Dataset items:
# # # # #

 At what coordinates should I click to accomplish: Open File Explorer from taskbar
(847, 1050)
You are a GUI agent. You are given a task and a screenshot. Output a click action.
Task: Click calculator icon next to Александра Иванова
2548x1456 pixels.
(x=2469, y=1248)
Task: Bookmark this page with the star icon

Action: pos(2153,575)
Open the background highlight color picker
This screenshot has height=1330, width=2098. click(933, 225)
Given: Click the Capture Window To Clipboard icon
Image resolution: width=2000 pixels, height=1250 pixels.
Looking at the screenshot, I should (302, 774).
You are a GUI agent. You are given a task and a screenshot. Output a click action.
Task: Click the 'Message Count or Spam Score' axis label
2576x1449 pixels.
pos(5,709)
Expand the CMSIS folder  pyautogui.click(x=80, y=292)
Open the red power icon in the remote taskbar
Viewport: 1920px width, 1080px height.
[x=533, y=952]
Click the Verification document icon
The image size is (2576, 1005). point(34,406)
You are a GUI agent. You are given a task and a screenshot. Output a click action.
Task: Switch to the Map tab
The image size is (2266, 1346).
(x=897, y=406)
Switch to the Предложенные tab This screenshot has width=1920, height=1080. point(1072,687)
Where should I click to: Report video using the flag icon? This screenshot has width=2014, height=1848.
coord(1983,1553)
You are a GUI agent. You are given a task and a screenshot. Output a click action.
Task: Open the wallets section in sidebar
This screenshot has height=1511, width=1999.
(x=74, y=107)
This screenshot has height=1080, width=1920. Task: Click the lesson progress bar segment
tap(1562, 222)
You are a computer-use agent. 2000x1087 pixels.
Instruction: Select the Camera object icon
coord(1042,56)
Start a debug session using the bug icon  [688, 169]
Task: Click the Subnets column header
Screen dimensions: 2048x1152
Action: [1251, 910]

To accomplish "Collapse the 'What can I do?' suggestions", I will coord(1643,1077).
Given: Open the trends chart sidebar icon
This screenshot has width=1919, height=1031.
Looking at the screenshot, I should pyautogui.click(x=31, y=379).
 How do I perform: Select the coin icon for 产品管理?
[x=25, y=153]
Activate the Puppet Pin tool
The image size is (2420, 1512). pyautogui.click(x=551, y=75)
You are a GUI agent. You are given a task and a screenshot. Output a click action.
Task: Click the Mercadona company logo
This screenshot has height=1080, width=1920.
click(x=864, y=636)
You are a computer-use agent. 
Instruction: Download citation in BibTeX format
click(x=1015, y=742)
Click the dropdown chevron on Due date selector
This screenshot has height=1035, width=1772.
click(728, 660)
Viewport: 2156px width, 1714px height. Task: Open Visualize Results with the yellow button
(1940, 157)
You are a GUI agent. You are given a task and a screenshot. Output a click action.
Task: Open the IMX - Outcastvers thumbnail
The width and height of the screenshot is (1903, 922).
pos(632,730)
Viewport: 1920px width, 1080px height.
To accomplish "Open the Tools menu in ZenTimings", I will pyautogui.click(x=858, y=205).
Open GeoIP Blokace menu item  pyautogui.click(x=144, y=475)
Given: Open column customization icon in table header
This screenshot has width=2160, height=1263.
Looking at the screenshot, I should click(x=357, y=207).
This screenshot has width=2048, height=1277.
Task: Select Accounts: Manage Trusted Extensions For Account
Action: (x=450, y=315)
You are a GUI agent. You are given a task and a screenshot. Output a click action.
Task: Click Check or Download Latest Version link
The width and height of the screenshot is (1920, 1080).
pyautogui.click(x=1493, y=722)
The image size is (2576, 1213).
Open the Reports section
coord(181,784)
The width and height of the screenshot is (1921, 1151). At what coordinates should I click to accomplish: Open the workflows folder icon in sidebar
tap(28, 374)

# # # # #

**WHAT THIS TASK INVOLVES**:
Scan the entries above for the string "menu", and copy every line where it turns up.

**RESPONSE TO THE EXERCISE**:
To accomplish "Open the Tools menu in ZenTimings", I will pyautogui.click(x=858, y=205).
Open GeoIP Blokace menu item  pyautogui.click(x=144, y=475)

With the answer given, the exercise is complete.